Key: ##381, Symbol Available: Dict{Symbol,Main.RecursiveSearcher.GenerativeHap.Node} [Symbol("##381"), Symbol("##446"), Symbol("##379"), Symbol("##380"), Symbol("##447"), Symbol("##453")], true
Key: ##447, Symbol Available: Dict{Symbol,Main.RecursiveSearcher.GenerativeHap.Node} [Symbol("##381"), Symbol("##446"), Symbol("##379"), Symbol("##380"), Symbol("##447"), Symbol("##453")], false

which shows the printout line from above. So the equality check in getindex randomly fails for keys, even though the key (at least, what I think is the key) is present in the KeySet. I cannot for the life of me figure out what could cause this.

This also doesn't just occur in this call, but in other calls where getindex is called e.g.

Stacktrace:
 [1] getindex at ./dict.jl:477 [inlined]
 [2] (::Jaynes.HierarchicalTrace)(::typeof(getindex), ::Dict{Symbol,Main.RecursiveSearcher.GenerativeHap.Node}, ::Symbol) at /home/mccoy/.julia/dev/Jaynes/src/contexts.jl:13
 [3] update_STCC! at /home/mccoy/.julia/dev/GenerativeHap/src/core/execution_engine/pre_execution_updates.jl:44 [inlined]

where a getindex call occurs in another part of my codebase. And just to be totally transparent, that method is defined:

function update_STCC!(tree::ActiveBehaviorTree, 
                      env::Environment)
    for (e, an) in tree.executing_actions
        # Here.
        tree.nodes[e].success_test(tree.globals, env) && begin

            succeed!(s, tree)
        end
    end

    for b in tree.active_behaviors
        nd = tree.nodes[b]
        for cc in nd.context_conditions
            cc(tree.globals, env) && begin
                fail!(nd, tree)
            end
        end
    end
end

which, at least to me, shows that it's not some weird type thing with list comprehension. The same thing occurs - Symbol is "apparently" in the KeySet but the getindex equality check fails and throws a KeyError.

femtomc commented 4 years ago

@MikeInnes I ended up developing a workaround which prevents the dynamo from wrapping calls to Base.

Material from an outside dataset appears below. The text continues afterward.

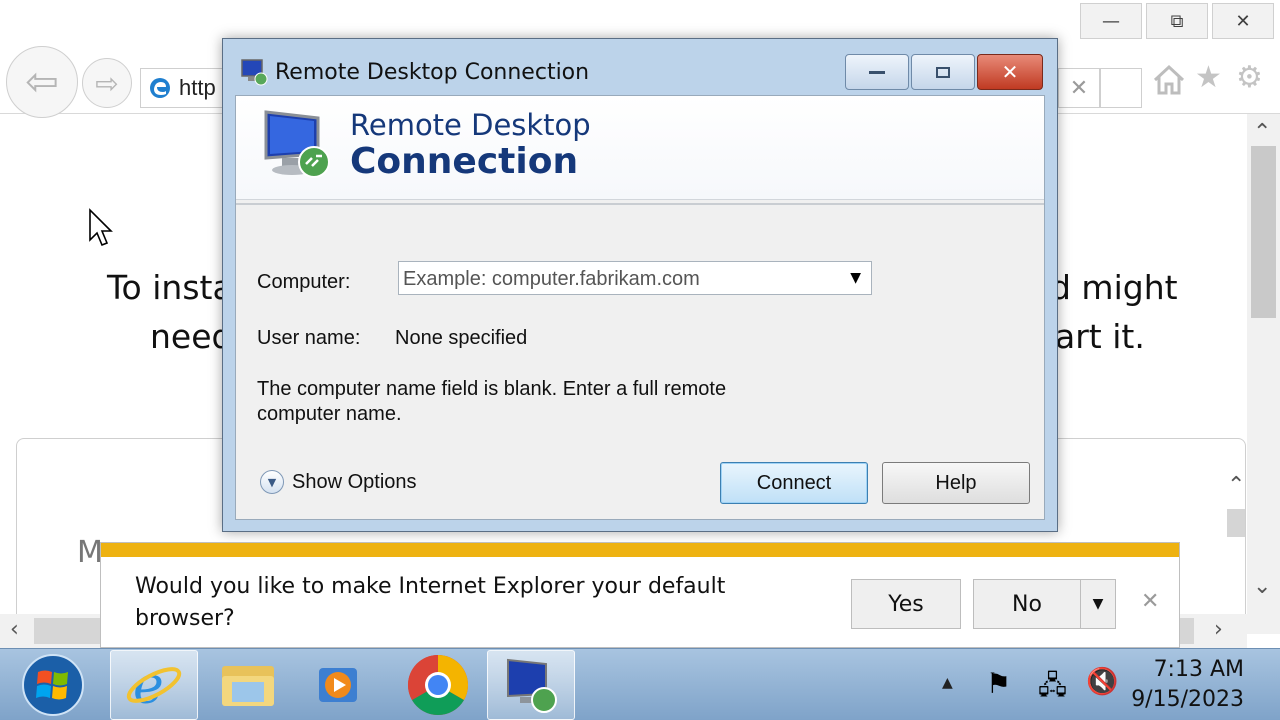  Describe the element at coordinates (464, 162) in the screenshot. I see `banner-title-line2: Connection` at that location.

unwrap(gr::GlobalRef) = gr.name
unwrap(gr) = gr

# Whitelist includes vectorized calls.
whitelist = [:rand, :learnable, :foldr, :map, :soss_fmi, :gen_fmi, :turing_fmi]

# Fix for specialized tracing.
function recur!(ir, to = self)
    for (x, st) in ir
        isexpr(st.expr, :call) && begin
            ref = unwrap(st.expr.args[1])
            ref in whitelist || 
            !(unwrap(st.expr.args[1]) in names(Base)) ||
            continue
            ir[x] = Expr(:call, to, st.expr.args...)
        end
    end
    return ir
end

The issue turns out to be a call in Base somewhere, because this fixed the problem. It also greatly increased performance on programs which could have type stability issues. I had to do something similar for Cassette at one point.